*Input material*.
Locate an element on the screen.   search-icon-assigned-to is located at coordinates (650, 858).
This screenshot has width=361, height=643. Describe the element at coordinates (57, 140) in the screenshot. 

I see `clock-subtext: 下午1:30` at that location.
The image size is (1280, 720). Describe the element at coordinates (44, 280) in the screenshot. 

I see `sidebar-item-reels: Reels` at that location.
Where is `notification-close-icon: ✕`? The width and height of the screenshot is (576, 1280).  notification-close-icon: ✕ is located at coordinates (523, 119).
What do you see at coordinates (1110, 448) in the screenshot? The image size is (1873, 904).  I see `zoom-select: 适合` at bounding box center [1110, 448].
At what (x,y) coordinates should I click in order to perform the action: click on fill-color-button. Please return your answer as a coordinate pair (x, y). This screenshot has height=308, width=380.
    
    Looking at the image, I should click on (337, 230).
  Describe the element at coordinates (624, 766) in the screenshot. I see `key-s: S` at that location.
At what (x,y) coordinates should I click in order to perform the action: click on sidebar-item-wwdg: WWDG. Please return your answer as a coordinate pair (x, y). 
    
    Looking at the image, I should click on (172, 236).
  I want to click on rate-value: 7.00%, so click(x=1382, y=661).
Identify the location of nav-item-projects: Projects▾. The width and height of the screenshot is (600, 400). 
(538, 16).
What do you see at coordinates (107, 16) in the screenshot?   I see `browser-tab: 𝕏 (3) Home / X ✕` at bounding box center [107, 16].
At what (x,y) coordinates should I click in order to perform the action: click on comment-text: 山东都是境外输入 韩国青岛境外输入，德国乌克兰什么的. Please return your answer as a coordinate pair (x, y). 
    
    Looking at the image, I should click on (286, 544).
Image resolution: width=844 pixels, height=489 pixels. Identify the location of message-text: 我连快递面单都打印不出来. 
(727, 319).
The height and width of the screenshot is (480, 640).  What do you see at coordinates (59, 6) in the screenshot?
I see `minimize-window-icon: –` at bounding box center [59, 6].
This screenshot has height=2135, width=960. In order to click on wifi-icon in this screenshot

*Your goal*. Put the records from the line containing "What do you see at coordinates (1110, 448)" through the end of the records, inclusive, into a JSON list of strings, one string per line, leaving out blank lines.

*Exercise result*.
[
  "What do you see at coordinates (1110, 448) in the screenshot? The image size is (1873, 904).  I see `zoom-select: 适合` at bounding box center [1110, 448].",
  "At what (x,y) coordinates should I click in order to perform the action: click on fill-color-button. Please return your answer as a coordinate pair (x, y). This screenshot has height=308, width=380.",
  "    Looking at the image, I should click on (337, 230).",
  "  Describe the element at coordinates (624, 766) in the screenshot. I see `key-s: S` at that location.",
  "At what (x,y) coordinates should I click in order to perform the action: click on sidebar-item-wwdg: WWDG. Please return your answer as a coordinate pair (x, y). ",
  "    Looking at the image, I should click on (172, 236).",
  "  I want to click on rate-value: 7.00%, so click(x=1382, y=661).",
  "Identify the location of nav-item-projects: Projects▾. The width and height of the screenshot is (600, 400). ",
  "(538, 16).",
  "What do you see at coordinates (107, 16) in the screenshot?   I see `browser-tab: 𝕏 (3) Home / X ✕` at bounding box center [107, 16].",
  "At what (x,y) coordinates should I click in order to perform the action: click on comment-text: 山东都是境外输入 韩国青岛境外输入，德国乌克兰什么的. Please return your answer as a coordinate pair (x, y). ",
  "    Looking at the image, I should click on (286, 544).",
  "Image resolution: width=844 pixels, height=489 pixels. Identify the location of message-text: 我连快递面单都打印不出来. ",
  "(727, 319).",
  "The height and width of the screenshot is (480, 640).  What do you see at coordinates (59, 6) in the screenshot?",
  "I see `minimize-window-icon: –` at bounding box center [59, 6].",
  "This screenshot has height=2135, width=960. In order to click on wifi-icon in this screenshot"
]